(Dataset entries)
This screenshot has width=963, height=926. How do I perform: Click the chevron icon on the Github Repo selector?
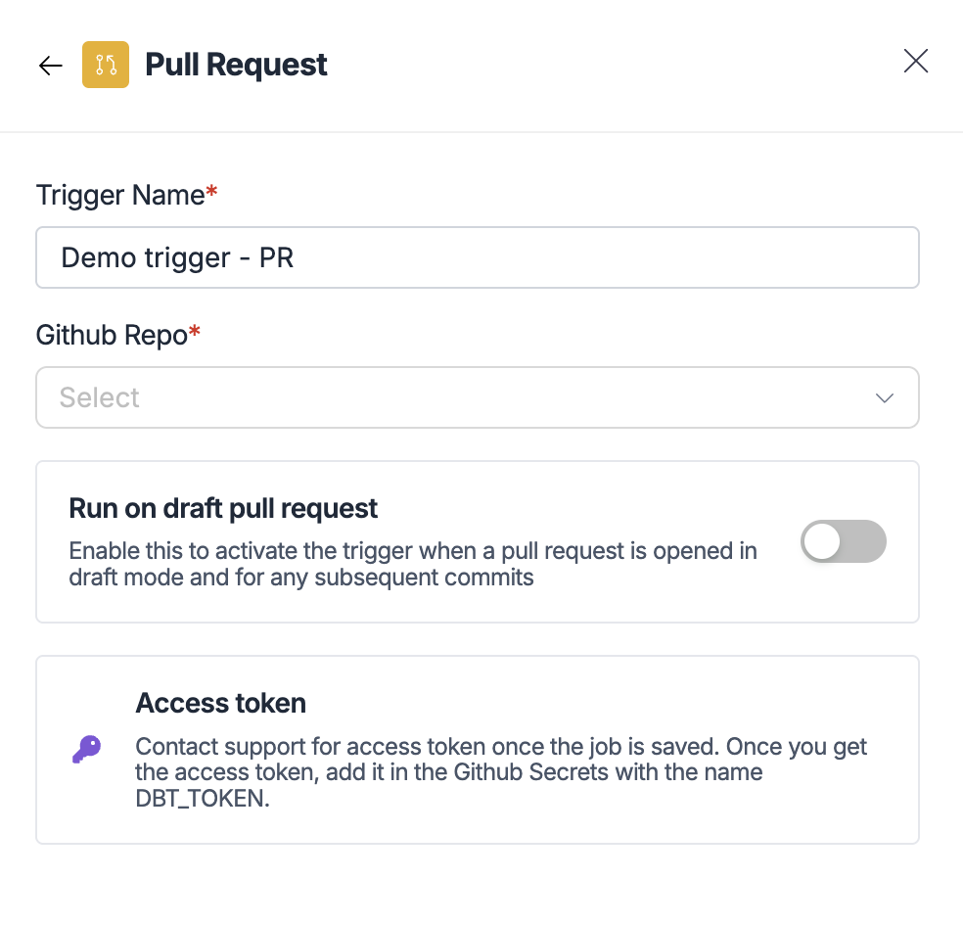(884, 398)
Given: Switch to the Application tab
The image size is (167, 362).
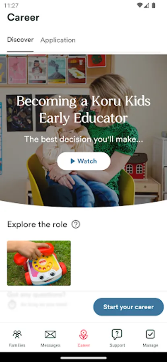Looking at the screenshot, I should point(58,40).
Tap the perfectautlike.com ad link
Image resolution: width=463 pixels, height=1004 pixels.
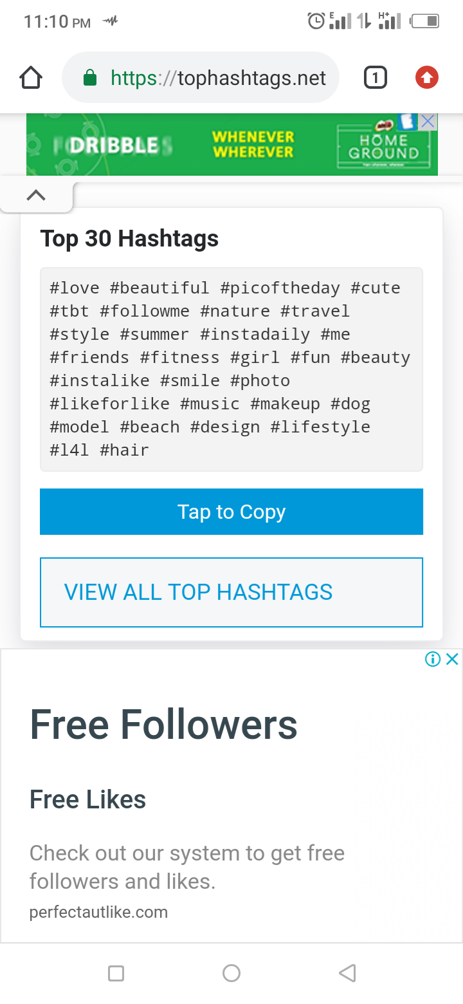coord(98,912)
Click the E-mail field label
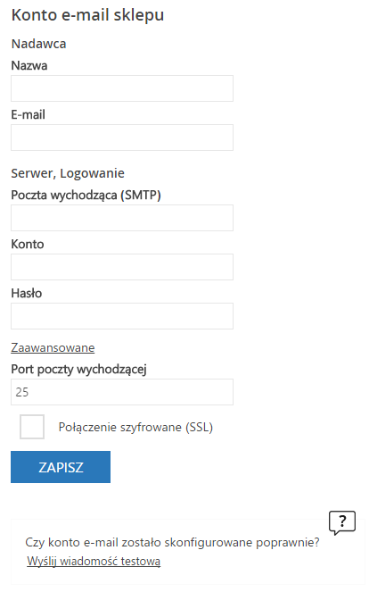The image size is (369, 592). point(28,114)
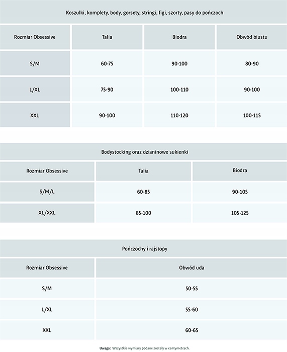The image size is (287, 352).
Task: Click the Bodystocking oraz dzianinowe sukienki title
Action: [x=145, y=152]
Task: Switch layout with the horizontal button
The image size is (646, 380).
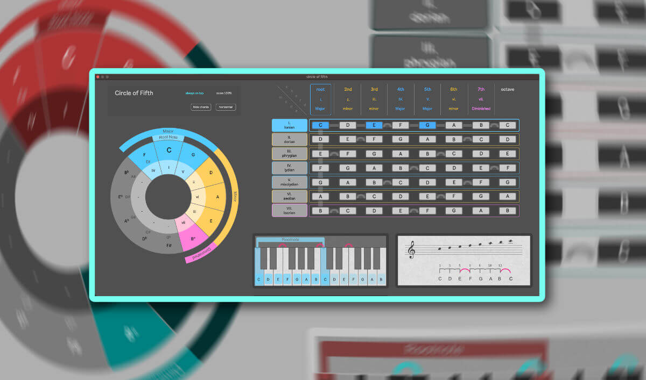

* [What to do]
Give back exactly the lines from the one containing "Task: Switch layout" through the last line above, both included, and none of the pictures.

* [Response to the task]
Task: Switch layout with the horizontal button
The image size is (646, 380).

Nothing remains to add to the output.